As additional complication, Libav 9.x can't decode DVD subs correctly,
so use sd_spu in that case as well.
The -no-ass switch used to disable any use of libass for text subtitles.
This is not really the case anymore, because libass is now always
involved when rendering text. The only remaining use of -no-ass is
disabling styling or showing subtitles on the terminal. On the other
hand, the old subtitle rendering path is a big reason why the subtitle
code is still a big mess with an awful number of obscure special cases.
In order to simplify it, remove the old subtitle rendering code, and
always go through sd_ass.c. Basically, we use ASS_Track as central data
structure for storing text subtitles instead of struct sub_data. This
also makes libass mandatory for all text subs, even if they are printed
to the terminal in -no-video mode. (We could add something like sd_text
to avoid this, but it's not worth the trouble.)
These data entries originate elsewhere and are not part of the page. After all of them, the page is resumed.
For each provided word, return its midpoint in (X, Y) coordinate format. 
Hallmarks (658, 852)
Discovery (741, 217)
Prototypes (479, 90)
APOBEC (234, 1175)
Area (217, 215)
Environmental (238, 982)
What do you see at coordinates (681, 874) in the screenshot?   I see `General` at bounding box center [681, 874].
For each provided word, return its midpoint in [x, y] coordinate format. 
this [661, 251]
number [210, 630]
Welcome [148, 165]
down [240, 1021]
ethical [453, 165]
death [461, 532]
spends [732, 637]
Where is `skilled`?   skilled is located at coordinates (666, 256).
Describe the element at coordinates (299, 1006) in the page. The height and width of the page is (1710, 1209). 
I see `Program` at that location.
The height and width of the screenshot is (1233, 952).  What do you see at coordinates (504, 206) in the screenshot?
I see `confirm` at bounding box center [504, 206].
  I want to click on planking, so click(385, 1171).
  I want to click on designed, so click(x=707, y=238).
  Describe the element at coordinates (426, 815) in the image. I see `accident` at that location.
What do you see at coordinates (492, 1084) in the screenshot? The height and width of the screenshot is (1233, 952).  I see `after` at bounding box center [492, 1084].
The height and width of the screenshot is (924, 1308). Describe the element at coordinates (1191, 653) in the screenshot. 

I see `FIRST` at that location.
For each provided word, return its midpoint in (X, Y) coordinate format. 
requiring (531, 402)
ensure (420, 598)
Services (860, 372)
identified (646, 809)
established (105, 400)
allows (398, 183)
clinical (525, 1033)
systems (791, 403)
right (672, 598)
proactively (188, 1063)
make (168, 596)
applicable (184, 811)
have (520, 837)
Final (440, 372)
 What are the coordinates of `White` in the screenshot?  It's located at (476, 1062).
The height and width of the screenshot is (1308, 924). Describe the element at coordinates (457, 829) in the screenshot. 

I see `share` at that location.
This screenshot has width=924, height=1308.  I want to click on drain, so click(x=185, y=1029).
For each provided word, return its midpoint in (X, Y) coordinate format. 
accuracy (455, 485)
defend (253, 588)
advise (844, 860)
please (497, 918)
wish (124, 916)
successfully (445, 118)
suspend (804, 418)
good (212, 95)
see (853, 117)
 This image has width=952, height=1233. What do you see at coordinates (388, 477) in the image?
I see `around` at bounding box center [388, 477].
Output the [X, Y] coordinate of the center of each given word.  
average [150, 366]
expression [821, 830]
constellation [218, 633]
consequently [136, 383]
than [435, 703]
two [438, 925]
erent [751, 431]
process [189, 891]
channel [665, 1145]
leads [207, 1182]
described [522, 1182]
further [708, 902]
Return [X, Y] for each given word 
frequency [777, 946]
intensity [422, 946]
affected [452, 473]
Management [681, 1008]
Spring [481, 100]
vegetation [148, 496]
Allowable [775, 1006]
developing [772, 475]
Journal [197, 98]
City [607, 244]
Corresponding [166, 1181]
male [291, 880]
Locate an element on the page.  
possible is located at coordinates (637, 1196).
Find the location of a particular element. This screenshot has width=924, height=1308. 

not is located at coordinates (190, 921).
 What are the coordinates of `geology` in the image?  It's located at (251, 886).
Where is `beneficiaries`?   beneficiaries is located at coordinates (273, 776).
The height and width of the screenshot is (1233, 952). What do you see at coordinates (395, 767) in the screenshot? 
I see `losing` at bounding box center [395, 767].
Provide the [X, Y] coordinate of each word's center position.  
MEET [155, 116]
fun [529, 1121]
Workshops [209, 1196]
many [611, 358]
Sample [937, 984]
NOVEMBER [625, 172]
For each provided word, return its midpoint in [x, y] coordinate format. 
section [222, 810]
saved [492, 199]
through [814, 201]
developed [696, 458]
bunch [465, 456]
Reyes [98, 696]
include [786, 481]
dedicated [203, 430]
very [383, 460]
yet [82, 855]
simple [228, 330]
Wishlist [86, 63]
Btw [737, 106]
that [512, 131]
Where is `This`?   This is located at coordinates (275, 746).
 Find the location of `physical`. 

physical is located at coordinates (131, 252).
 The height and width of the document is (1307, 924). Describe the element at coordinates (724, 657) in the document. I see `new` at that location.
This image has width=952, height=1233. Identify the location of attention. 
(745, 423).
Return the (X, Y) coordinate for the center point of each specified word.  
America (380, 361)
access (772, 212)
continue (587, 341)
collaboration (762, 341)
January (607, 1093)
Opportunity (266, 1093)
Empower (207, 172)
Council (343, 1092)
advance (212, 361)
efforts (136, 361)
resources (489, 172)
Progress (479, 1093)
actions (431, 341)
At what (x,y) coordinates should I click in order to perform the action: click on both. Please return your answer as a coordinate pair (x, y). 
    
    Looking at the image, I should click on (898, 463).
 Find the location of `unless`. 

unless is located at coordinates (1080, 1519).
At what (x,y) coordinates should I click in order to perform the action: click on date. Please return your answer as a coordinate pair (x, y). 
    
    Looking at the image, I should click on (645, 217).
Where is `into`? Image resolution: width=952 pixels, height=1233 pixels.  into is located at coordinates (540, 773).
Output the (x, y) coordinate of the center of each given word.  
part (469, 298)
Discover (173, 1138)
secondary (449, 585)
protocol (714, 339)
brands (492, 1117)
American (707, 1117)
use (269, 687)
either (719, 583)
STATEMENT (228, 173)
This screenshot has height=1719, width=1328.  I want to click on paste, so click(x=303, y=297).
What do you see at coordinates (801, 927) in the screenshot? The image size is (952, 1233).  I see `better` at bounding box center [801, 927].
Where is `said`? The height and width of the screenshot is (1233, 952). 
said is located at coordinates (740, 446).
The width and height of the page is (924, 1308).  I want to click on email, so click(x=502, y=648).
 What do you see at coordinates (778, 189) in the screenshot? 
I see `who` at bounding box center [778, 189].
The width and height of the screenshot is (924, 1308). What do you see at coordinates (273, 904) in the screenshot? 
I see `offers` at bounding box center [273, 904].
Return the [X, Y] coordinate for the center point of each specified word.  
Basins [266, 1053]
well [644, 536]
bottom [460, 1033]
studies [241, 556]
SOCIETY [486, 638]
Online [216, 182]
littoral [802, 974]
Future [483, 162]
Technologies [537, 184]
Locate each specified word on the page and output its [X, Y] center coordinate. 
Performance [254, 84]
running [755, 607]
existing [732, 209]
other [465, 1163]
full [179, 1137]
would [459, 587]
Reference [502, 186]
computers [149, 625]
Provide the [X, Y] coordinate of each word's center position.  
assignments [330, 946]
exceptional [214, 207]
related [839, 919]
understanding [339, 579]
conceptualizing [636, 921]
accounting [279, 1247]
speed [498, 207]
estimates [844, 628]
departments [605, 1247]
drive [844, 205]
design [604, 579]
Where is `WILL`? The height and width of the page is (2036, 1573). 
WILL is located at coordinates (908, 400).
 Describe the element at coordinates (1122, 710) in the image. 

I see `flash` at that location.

struct sub_data and subreader.c are still around, even its ASS/SSA
reader. But struct sub_data is freed right after converting it to
ASS_Track. The internal ASS reader actually can handle some obscure
cases libass can't, like files encoded in UTF-16.
Get rid of the 1-char subtitle type field. Use sh_stream->codec instead
just like audio and video do. Use codec names as defined by libavcodec
for simplicity, even if they're somewhat verbose and annoying.
Note that ffmpeg might switch to "ass" as codec name for ASS, so we
don't bother with the current silly "ssa" name.